= George Fayerweather =

American blacksmith and abolitionist

George Fayerweather III (c. 1802– 13 November 1869) was an American blacksmith and abolitionist. He was of mixed Narragansett and African descent from South Kingstown, Rhode Island, United States.

==Early life and education==
Fayerweather was born to George Fayerweather, a blacksmith who built the 1820 Fayerweather homestead, and a Narragansett woman who was the descendant of a sachem. His father was descended from slaves freed after the American Revolutionary War.

==Work==
Like their father, Fayerweather and his brother Solomon took up blacksmithing as a skilled trade, as did several of their descendants. It was a key position in a 19th-century village.

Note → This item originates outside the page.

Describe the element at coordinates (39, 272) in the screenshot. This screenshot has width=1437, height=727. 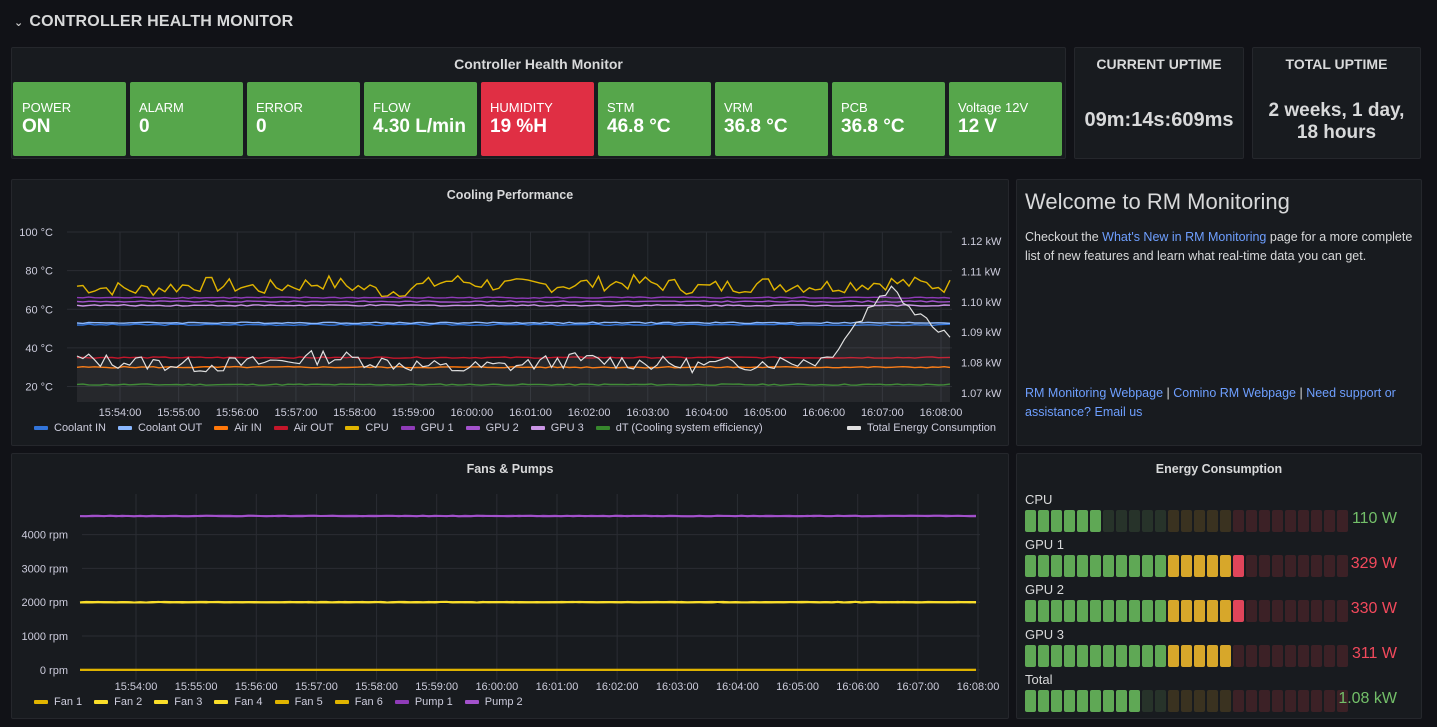
I see `y-tick-label: 80 °C` at that location.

Fayerweather moved to Canterbury, Connecticut, where in 1833 he married Sarah Harris (1812–1878), a free black woman born in Norwich, Connecticut, to free parents. She was the first African-American girl admitted to Prudence Crandall's school in Canterbury. Several parents took their daughters out of the school, and it was closed under the notorious Connecticut Black Law of 1833.

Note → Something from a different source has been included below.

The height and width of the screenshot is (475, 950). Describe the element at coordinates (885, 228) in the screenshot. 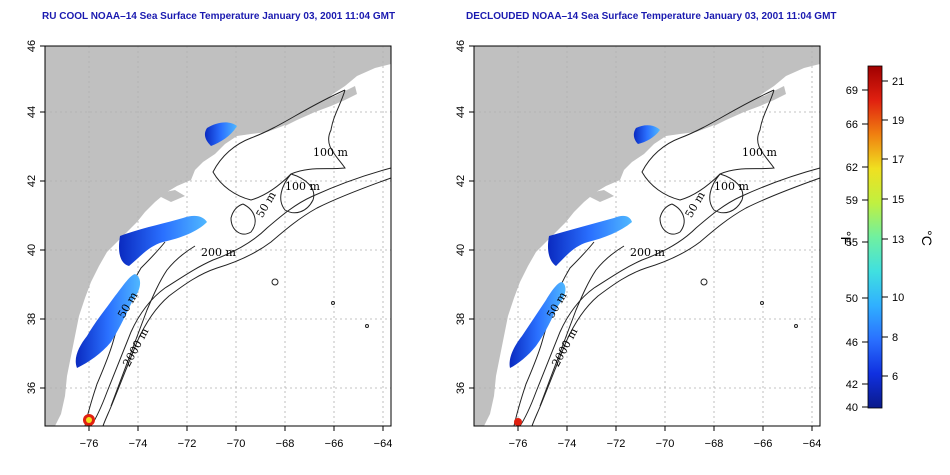

I see `colorbar-c-ticks` at that location.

Fayerweather and his family moved to Kingston in 1855 to the Fayerweather homestead; he followed his father and brother Solomon as the village blacksmith. Their residence became a center of anti-slavery activity in the community, and they entertained numerous famous abolitionists in their home.

Fayerwether died on 13 November 1869 in Kingston, and was buried at Old Fernwood Cemetery.